23h54 : La police a donné l’assaut à l’appartement où l’auteur présumé d’une série de sept meurtres ces derniers jours est assiégé à Toulouse, a déclaré l’adjoint au maire de Toulouse chargé de la sécurité, Jean-Pierre Havrin. « Les négociations sont terminées et l’assaut a commencé », a-t-il dit.

23h39 : Trois violentes détonations entendues près de l’immeuble où est retranché Merah. Il s’agirait selon un spécialiste du signe d’un assaut lancé par le Raid à l’aide d’explosions assourdissantes et incapacitantes.

22h00 : Une quinzaine de policiers en tenue sont descendus d’un fourgon, munis de gilets pare-balles, cagoules, casques et boucliers intégraux pour certains, tandis que s’organisait à proximité de l’immeuble un ballet de voitures de police et de motards. Il était cependant encore impossible d’obtenir la confirmation d’un assaut ou d’une reddition imminents.

21h10 : Le ministre de l’Intérieur Claude Guéant avait déclaré : « Il affirme qu’il veut se rendre bientôt, il voulait le faire de toute façon à la nuit déjà tombée, et nous espérons qu’il va effectivement se rendre bientôt, les conditions de sa reddition sont en cours de négociations ».

21h : L’éclairage public éteint dans le quartier où Merah est retranché. Mohamed Merah, qui serait le tueur à scooter ayant commis sept assassinats depuis le 11 mars, dit avoir refusé de commettre un attentat suicide pour Al-Qaïda mais avoir accepté « une mission générale » pour un attentat en France, a révélé mercredi sur TF1 le ministre de l’Intérieur Claude Guéant.

20h30 : Merah dit avoir accepté « une mission générale pour un attentat en France », a affirmé Claude Guéant sur TF1.

17h00 : Résumé des explications du procureur de la République de Paris

L’intervention a débuté à 3h05

Le RAID, unité d’élite de la police française, cerne depuis 3 heures du matin un Français de 24 ans se réclamant d’Al-Qaida et soupçonné d’être l’auteur de sept assassinats commis ces dix derniers jours dans la région de Toulouse. Le suspect a tiré sur des policiers venus l’interpeller, blessant l’un d’entre eux au genou. Un autre policier a été légèrement blessé.
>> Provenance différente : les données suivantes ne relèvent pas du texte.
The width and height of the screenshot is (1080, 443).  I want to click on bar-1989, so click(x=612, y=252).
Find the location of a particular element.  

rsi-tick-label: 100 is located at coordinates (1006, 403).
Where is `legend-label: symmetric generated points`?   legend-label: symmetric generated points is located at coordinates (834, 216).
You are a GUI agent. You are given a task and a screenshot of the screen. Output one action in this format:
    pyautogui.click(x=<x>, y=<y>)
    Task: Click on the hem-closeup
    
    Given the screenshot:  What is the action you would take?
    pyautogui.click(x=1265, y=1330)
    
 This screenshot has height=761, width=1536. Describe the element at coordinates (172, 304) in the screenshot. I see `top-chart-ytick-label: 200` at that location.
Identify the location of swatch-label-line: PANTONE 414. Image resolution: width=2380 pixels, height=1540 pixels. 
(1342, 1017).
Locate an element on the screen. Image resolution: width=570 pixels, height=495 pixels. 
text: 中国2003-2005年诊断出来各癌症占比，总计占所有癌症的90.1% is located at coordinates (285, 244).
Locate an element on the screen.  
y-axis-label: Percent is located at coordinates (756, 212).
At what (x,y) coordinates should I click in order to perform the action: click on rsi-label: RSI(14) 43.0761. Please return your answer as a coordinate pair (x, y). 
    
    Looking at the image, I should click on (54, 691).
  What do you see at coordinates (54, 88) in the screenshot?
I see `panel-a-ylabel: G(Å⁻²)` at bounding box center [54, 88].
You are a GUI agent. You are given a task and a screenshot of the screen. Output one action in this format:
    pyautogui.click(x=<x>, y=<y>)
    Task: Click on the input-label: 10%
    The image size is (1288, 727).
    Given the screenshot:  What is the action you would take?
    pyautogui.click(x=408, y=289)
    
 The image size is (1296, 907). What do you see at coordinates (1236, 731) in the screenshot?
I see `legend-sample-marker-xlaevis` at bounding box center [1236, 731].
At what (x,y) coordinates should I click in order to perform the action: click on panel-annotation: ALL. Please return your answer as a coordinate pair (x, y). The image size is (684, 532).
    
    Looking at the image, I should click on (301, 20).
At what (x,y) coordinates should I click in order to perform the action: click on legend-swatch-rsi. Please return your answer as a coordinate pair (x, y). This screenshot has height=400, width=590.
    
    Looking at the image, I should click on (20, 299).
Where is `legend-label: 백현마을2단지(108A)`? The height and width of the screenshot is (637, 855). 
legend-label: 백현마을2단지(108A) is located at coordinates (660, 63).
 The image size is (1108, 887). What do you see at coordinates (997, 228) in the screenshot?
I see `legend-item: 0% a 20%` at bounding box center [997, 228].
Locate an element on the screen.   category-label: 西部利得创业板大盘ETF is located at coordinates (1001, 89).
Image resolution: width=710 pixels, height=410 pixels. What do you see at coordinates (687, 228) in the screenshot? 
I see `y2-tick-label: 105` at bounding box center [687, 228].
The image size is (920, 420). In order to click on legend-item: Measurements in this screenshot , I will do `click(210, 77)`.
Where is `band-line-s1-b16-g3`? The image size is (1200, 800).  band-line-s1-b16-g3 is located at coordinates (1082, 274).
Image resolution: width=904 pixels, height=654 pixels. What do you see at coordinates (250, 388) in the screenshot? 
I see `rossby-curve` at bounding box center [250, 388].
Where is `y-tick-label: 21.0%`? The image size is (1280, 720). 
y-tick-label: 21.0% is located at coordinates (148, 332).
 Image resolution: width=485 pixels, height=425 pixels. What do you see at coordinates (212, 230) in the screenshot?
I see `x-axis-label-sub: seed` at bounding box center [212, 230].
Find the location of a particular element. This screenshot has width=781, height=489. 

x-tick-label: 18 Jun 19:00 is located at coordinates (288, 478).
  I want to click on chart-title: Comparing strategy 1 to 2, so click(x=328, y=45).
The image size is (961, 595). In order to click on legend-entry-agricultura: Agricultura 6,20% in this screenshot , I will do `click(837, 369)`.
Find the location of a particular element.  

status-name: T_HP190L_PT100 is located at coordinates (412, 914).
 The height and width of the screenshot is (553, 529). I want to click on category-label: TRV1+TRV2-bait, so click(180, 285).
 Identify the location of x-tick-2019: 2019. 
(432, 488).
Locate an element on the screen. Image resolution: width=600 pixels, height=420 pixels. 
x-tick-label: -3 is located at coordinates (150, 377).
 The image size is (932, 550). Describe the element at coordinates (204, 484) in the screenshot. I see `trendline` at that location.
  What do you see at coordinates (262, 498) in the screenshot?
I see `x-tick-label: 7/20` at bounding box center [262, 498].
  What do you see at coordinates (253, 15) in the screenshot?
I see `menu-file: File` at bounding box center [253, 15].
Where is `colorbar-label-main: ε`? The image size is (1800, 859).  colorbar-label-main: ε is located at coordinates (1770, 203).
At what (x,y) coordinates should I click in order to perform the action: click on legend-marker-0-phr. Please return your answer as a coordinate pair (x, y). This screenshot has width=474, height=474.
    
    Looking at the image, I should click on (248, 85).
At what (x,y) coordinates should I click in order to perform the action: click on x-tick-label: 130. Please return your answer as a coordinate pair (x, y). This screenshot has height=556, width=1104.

Comment le suspect a-t-il été démasqué ?

Les enquêteurs sont remontés sur la trace du suspect grâce à un faisceau de présomptions : son nom était sur une liste de personnes séduites par l’extrémisme islamique et il avait effectué des stages au Pakistan à plusieurs reprises. Mais il a surtout laissé son portable branché lors de l’attentat de lundi dans l’école juive et son numéro a été détecté par la borne la plus proche de l’école. Il aurait effectué les démarches pour attirer sa première victime, un militaire qui vendait sa moto, à partir de l’ordinateur de son frère, interpellé ce matin. Le numéro IP, un numéro unique qui désigne chaque ordinateur aurait ainsi parlé. Enfin, accompagné de son frère, il s’était rendu chez un concessionnaire Yamaha pour débrider le scooter avec lequel il semble avoir commis ses meurtres. Le concessionnaire l’a identifié formellement sur photographies. Les enquêteurs se sont rendus dans une concession Yamaha de la région. Il leur aurait alors été indiqué que quelques jours plus tôt, « quelqu’un était venu les voir pour demander comment défaire le traqueur », une puce permettant de géolocaliser l’engin en cas de vol, a indiqué une de ces sources.